Studio album by Héctor el Father
- Released: November 21, 2006
- Recorded: August–October 2006
- Studio: Crescent Moon Studios
- Genre: Reggaeton
- Length: 1:03:02
- Label: Machete; VI;
- Producer: Mambo Kingz; Tainy; Mekka; N.O.T.T.Y; Rifo Killa;

Héctor el Father chronology
| Los Rompe Discotekas (2006) | The Bad Boy (2006) | Bad Boy: The Concert (2007) |

Singles from The Bad Boy
- "El Teléfono" Released: June 11, 2006; "Sola" Released: November 21, 2006;

= The Bad Boy (album) =

The Bad Boy is the first solo album by former reggaeton artist Héctor el Father. The album features guest appearances from Mr. Notty, Ednita Nazario, Ken-Y, Polaco and Wisin & Yandel. The album was supported by the single "Sola" which was released alongside the album on November 21, 2006.
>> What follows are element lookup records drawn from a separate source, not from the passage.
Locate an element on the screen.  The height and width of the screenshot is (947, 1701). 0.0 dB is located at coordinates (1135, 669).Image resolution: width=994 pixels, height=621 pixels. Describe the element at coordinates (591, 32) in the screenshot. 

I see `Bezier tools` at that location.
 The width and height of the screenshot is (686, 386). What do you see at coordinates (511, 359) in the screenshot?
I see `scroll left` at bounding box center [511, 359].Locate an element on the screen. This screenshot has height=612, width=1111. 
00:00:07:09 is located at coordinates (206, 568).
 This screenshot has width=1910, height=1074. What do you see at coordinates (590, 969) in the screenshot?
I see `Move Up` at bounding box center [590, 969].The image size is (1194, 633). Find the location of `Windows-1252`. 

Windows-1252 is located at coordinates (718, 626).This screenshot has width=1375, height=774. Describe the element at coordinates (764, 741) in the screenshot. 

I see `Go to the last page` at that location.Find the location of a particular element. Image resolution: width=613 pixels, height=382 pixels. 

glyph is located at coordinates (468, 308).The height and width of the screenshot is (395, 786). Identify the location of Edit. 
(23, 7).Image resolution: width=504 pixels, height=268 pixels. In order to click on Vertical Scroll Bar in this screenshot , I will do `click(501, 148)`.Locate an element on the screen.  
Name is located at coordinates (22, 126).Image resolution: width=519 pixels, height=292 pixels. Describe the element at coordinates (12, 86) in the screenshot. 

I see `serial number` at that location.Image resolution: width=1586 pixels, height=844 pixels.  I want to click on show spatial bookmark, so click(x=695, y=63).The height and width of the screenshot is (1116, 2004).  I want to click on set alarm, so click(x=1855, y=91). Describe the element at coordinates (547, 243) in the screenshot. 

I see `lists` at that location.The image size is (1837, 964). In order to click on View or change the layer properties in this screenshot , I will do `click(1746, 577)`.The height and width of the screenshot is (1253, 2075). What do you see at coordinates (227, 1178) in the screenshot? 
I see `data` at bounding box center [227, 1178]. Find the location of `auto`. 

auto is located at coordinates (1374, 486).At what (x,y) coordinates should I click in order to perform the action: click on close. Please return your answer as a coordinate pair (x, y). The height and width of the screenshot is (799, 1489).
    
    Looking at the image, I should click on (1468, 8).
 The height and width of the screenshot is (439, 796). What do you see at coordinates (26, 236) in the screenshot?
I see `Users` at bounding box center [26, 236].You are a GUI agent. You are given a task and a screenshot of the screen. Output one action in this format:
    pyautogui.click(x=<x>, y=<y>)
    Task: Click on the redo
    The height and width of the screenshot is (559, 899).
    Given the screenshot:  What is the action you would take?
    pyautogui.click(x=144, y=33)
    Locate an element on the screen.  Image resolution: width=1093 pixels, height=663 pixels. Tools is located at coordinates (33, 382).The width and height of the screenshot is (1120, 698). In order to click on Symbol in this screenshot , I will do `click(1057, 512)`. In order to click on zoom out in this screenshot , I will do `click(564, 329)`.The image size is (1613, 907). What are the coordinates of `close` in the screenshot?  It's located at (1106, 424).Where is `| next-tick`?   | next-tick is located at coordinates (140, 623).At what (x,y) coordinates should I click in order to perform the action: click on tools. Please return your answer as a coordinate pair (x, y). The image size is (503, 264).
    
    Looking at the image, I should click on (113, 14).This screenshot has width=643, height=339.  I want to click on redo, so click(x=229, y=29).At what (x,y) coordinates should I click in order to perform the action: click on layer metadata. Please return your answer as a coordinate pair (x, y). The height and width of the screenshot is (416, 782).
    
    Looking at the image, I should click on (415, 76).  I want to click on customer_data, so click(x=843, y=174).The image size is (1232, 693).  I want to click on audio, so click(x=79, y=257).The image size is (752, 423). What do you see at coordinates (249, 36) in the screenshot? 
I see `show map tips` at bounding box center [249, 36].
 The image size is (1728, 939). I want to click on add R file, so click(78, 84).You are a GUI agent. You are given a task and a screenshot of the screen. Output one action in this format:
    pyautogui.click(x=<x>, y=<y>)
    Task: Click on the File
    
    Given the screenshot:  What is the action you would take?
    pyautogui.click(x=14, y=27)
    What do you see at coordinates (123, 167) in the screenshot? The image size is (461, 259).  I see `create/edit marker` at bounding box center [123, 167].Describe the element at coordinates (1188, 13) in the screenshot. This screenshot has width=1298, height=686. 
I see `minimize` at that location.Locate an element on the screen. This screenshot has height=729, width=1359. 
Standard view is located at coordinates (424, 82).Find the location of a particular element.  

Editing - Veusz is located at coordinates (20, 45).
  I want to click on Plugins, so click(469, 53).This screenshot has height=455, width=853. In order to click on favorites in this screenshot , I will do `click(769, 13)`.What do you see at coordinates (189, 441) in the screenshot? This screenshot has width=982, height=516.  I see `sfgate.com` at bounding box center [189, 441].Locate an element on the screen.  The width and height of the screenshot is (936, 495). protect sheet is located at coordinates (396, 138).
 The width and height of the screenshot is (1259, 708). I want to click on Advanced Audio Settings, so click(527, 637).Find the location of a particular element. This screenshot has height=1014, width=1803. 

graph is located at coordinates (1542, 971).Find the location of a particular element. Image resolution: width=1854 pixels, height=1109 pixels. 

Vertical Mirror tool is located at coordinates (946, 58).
On the U.S. Billboard 200, it debuted at number 81, with about 20,000 copies sold in its first week. The album has sold more than 200,000 copies and has received various nominations in the Latin community, including one for a Lo Nuestro Award for Urban Album of the Year.

Professional ratings
Review scores
| Source | Rating |
| AllMusic |  |

== Track listing ==

| No. | Title | Length |
|---|---|---|
| 1. | "Intro" | 3:36 |
| 2. | "Rumor de Guerra (featuring Mr. Notty)" | 3:54 |
| 3. | "Maldades" | 3:36 |
| 4. | "Sola" | 2:53 |
| 5. | "Ahora Es Que Es "Paola"" | 3:25 |
| 6. | "Si Supieras (featuring Ednita Nazario)" | 3:12 |
| 7. | "Hello Mama" | 2:37 |
| 8. | "Fría" | 3:36 |
| 9. | "Boom Bye Bye" | 2:35 |
| 10. | "Te Vas (featuring Ken-Y)" | 2:49 |
| 11. | "Viviendo en Guerra" | 3:47 |
| 12. | "Vamo' Allá" | 2:37 |
| 13. | "En Busca de Ti (featuring Polaco)" | 3:43 |
| 14. | "Te Encontré" | 3:00 |
| 15. | "Cuidao'" | 5:21 |
| 16. | "No Mames Güey" | 2:21 |
| 17. | "El Teléfono" (featuring Wisin & Yandel) | 3:55 |
| 18. | "Outro – Hipócritas" | 6:05 |
| Total length: |  | 1:03:02 |

=== The Bad Boy: The Most Wanted Edition ===

On October 9, 2007, he released a special edition titled The Bad Boy: The Most Wanted Edition. It included a second disc with more songs and more featured artists. It also included a DVD.

== Charts ==

| Chart (2006–07) | Peak position |
|---|---|
| US Billboard 200 | 81 |
| US Billboard Top Latin Albums | 2 |
| US Billboard Latin Rhythm Albums | 1 |

== Certifications ==

| Region | Certification | Certified units/sales |
| United States (RIAA) | Platinum (Latin) | 100,000^{^} |
^{^} Shipments figures based on certification alone.